I remember someone objecting to the scheme. :)

On Wed, Apr 23, 2008 at 6:46 AM, Clint Morgan <[EMAIL PROTECTED]> wrote:
> The way I picture it, we only need to check the 100 or 1000 regions to
> get the very first row of a order-by scan. Afterwards, we just need to
> get the next row from the region that we took the last row from,
> compare with the existing rows we have, and return the lowest.
>
> So if we have R regions to grab from, the first call to next() will
> have to fetch all R rows from the regions and do R log R comparisons
> to do the sort. Then each call to next() will cost 1 row fetch from
> region plus log R comparisons to put in a sorted tree.
>
>
>
> On Tue, Apr 22, 2008 at 1:10 PM, Bryan Duxbury <[EMAIL PROTECTED]> wrote:
> > If you just want the first 10 by a certain prefix ordered by a column, then
> > you will definitely be better off scanning them by row and ordering them
> > clientside.
> >
> >  Surely your idea of maintaining a separate SortedMap in each region would
> > work, but I don't think you should discount the cost associated with having
> > to talk to a bunch of different regions every time you want to know what the
> > next row is. You'll do a lot of extra work to get that merged view of the
> > index, and potentially the approach won't scale up to queries that might
> > cover more than a "few" regions - can you imagine having to check 100 or
> > 1000 regions for the next result every time you needed to iterate?
> >
> >
> >
> >  On Apr 22, 2008, at 12:58 PM, Clint Morgan wrote:
> >
> >
> > > Yeah, that would be an easy approach. We would need HBASE-82.
> > >
> > > The main problem I see here is that we cannot take (as much) advantage
> > > of our row key prefix in weeding out rows.
> > >
> > > Say I want the first 10 rows that start with XXX ordered by A:amount,
> > > then I would have scan through column values from rows everywhere in
> > > the table until I hit 10 with my prefix. Could be costly if table is
> > > large compared to the number of rows that start with XXX.
> > >
> > > Whereas if we have one SortedMap per Region, then I can quickly narrow
> > > down to (hopefully) a few regions based on key prefix.
> > >
> > > Though other usage / table loading patterns would surely benefit from
> > > this approach...
> > >
> > > On Tue, Apr 22, 2008 at 12:31 PM, Bryan Duxbury <[EMAIL PROTECTED]> wrote:
> > >
> > > > This doesn't have to be all that complicated.

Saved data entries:
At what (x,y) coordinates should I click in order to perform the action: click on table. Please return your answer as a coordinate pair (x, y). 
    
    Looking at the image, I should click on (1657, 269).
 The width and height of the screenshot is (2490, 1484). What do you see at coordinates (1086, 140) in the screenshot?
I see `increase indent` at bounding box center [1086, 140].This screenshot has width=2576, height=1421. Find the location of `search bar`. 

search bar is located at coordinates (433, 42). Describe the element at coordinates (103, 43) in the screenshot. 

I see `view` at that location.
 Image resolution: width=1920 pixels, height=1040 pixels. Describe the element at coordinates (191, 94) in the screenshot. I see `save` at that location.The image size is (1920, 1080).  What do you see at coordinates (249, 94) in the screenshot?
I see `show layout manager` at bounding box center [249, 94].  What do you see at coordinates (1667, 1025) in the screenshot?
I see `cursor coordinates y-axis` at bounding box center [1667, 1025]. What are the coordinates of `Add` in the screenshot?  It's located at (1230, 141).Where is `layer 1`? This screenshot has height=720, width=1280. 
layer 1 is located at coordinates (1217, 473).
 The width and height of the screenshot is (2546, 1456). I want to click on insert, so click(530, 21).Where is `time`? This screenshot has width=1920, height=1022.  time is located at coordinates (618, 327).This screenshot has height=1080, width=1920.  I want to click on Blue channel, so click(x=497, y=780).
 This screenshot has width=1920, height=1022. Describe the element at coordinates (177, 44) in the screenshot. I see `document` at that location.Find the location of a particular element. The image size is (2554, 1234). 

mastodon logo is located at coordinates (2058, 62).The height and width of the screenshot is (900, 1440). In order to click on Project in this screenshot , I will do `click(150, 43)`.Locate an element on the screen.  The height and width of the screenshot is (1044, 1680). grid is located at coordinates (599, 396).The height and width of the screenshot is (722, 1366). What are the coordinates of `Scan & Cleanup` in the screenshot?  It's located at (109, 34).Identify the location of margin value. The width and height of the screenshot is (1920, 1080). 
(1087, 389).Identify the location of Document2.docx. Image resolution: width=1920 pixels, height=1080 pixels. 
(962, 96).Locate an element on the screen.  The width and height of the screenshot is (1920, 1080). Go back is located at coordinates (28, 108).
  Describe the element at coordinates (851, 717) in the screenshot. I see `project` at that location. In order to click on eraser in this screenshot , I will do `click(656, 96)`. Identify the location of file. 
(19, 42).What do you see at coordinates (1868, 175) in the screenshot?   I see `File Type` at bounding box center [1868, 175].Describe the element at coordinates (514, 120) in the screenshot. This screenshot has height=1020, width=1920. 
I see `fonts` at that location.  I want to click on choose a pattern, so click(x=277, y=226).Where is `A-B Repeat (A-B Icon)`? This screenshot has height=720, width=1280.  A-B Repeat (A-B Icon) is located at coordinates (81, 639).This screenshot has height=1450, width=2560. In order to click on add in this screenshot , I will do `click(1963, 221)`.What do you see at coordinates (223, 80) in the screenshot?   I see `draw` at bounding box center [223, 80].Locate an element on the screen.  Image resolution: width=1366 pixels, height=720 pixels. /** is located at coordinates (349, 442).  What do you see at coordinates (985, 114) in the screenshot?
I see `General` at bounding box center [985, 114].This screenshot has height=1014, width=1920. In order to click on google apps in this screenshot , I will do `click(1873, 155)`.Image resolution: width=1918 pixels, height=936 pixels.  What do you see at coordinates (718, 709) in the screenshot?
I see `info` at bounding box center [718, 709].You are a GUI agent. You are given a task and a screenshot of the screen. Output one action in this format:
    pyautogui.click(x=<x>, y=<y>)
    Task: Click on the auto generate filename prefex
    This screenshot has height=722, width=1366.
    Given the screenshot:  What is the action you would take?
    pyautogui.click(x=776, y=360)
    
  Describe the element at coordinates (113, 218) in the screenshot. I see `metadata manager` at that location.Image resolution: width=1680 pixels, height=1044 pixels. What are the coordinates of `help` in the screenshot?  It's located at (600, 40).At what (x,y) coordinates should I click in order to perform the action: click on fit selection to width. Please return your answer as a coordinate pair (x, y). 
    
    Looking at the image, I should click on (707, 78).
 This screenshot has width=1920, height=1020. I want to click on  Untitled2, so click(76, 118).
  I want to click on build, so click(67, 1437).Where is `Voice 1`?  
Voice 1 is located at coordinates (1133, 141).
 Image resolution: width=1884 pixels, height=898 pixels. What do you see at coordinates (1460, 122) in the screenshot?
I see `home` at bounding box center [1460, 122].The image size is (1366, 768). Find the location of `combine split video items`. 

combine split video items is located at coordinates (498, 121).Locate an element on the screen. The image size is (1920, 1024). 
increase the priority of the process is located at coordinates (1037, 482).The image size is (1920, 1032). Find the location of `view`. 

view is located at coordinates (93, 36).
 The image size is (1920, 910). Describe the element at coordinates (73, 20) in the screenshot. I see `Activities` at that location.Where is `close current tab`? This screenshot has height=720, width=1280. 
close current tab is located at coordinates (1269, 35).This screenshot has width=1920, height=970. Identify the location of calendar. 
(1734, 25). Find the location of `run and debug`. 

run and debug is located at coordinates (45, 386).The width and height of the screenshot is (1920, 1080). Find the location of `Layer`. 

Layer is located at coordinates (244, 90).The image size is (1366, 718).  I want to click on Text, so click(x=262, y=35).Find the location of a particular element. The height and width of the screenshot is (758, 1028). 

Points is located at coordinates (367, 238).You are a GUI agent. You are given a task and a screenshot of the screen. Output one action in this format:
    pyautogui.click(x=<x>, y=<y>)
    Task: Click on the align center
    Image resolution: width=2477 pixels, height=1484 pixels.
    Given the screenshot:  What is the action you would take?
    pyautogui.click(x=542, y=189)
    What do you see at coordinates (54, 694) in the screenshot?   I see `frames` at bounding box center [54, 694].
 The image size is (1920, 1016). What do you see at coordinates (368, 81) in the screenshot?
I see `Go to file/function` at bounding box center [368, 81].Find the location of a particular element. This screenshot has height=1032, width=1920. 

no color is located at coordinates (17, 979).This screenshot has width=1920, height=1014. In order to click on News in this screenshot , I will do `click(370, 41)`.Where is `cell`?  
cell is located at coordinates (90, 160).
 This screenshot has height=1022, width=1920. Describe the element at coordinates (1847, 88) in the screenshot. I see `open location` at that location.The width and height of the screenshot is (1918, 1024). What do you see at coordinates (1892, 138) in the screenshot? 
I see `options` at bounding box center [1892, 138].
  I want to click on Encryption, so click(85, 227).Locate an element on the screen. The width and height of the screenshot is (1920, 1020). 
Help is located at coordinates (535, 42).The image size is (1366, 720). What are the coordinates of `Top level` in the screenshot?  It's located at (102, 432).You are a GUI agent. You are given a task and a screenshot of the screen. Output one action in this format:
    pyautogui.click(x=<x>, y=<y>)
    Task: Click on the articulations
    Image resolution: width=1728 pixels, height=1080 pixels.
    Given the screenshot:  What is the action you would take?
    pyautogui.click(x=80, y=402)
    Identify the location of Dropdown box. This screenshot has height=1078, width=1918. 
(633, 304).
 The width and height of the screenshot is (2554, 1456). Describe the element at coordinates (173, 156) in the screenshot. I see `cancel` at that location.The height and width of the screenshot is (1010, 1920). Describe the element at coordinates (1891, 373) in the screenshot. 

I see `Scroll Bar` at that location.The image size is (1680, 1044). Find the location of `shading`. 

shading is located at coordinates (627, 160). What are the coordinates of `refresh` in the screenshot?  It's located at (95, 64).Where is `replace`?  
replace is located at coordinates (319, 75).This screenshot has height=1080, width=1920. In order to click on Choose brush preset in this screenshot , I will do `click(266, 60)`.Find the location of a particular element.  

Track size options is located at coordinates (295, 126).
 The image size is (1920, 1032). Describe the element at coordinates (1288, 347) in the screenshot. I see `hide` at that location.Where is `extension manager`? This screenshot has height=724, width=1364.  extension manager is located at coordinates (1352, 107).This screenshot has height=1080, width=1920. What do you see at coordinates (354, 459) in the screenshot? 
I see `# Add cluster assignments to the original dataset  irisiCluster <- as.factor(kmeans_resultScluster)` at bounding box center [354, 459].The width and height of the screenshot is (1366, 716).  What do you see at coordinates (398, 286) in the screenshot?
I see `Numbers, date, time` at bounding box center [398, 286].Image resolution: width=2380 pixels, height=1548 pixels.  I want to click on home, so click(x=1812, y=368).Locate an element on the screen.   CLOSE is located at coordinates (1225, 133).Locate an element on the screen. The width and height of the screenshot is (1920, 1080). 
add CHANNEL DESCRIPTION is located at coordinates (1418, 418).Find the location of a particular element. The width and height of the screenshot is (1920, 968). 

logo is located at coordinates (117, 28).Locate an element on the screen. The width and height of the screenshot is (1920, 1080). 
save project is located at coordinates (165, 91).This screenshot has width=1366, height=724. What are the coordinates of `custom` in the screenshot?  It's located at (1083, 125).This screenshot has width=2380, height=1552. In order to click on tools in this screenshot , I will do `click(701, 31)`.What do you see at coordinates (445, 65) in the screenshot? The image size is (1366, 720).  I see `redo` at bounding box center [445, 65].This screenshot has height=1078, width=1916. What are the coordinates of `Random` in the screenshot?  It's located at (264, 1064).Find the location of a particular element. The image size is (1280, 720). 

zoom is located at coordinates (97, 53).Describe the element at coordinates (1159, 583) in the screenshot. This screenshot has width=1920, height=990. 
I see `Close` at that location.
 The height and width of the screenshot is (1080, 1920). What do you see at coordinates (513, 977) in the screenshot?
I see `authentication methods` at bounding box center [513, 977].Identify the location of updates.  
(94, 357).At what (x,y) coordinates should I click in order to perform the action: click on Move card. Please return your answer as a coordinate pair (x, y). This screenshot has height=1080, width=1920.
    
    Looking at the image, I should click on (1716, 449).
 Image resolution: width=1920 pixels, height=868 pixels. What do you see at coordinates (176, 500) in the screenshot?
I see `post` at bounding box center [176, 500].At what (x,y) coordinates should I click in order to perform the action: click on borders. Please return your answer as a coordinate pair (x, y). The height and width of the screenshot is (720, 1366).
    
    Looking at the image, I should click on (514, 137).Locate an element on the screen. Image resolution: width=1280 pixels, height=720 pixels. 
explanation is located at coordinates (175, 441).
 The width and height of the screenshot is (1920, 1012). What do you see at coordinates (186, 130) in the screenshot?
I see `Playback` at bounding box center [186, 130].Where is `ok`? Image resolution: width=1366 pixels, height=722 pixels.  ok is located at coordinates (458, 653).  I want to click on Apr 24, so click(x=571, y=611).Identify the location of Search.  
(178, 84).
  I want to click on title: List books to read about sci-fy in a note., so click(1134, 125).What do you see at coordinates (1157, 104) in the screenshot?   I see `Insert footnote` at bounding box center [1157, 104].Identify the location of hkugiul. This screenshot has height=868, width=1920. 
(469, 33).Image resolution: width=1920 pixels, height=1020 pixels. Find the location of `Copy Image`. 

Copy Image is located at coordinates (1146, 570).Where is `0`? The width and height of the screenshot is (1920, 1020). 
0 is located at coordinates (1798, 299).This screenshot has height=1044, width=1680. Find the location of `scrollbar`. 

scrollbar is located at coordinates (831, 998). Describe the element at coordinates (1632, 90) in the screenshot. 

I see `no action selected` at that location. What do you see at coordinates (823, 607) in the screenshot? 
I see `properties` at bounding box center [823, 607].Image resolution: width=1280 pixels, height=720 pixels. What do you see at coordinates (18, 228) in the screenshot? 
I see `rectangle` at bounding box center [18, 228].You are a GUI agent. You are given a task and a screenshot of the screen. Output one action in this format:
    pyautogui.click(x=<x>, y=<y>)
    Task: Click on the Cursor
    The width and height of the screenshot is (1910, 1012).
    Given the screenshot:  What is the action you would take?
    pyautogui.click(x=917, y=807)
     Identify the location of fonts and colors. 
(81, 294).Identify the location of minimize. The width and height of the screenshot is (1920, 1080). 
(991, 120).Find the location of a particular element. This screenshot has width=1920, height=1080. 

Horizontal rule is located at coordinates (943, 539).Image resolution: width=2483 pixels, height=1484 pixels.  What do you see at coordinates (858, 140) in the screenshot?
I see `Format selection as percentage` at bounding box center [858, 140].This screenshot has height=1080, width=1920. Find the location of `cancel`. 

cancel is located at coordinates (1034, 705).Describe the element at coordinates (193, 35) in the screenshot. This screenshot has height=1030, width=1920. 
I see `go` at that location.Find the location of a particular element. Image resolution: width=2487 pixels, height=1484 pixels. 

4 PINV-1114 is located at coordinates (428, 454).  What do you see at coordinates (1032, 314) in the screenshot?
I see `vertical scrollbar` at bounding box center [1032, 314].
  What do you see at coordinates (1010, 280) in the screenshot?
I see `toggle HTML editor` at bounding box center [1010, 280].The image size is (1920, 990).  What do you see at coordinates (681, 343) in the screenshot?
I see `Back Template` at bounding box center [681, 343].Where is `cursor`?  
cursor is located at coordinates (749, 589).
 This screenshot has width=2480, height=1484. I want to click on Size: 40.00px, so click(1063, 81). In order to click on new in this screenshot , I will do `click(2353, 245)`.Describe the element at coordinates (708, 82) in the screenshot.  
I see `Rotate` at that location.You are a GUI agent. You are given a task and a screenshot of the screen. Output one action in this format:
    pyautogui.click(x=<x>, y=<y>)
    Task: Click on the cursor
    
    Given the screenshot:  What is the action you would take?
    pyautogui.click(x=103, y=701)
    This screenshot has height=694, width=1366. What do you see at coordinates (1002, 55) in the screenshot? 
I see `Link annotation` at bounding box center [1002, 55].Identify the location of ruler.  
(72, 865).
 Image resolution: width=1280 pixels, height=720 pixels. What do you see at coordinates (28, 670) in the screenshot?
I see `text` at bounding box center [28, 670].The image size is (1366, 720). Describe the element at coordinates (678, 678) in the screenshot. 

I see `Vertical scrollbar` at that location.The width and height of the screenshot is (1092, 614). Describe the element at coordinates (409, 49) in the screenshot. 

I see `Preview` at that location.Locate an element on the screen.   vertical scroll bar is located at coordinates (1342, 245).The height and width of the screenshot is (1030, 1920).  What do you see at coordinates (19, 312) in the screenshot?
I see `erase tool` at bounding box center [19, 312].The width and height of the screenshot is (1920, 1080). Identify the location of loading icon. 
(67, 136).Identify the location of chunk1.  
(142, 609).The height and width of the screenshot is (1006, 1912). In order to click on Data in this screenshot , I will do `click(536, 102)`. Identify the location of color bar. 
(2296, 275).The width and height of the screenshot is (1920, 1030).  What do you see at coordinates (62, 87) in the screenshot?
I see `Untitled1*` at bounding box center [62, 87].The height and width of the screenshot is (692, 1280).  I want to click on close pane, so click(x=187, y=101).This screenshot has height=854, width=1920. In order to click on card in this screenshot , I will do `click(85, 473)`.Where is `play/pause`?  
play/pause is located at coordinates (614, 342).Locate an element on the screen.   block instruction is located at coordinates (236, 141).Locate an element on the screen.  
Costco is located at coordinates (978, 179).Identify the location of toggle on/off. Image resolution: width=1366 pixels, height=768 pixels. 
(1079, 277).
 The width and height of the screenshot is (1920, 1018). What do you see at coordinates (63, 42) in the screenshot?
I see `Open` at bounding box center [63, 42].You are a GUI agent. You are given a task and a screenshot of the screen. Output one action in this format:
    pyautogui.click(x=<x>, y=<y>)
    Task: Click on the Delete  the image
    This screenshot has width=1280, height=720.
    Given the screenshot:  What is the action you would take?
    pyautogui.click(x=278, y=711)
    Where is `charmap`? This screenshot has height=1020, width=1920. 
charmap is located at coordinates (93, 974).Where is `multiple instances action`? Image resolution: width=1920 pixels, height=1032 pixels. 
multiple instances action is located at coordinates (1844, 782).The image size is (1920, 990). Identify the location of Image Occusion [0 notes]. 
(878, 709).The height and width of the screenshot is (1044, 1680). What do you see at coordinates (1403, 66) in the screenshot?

TASK TO CARRY OUT - From the email thread about sorting rows across regions, set down word for word the part that opens with the words "I remember someone" and closes with "return the lowest.".

REPLY -
I remember someone objecting to the scheme. :)

On Wed, Apr 23, 2008 at 6:46 AM, Clint Morgan <[EMAIL PROTECTED]> wrote:
> The way I picture it, we only need to check the 100 or 1000 regions to
> get the very first row of a order-by scan. Afterwards, we just need to
> get the next row from the region that we took the last row from,
> compare with the existing rows we have, and return the lowest.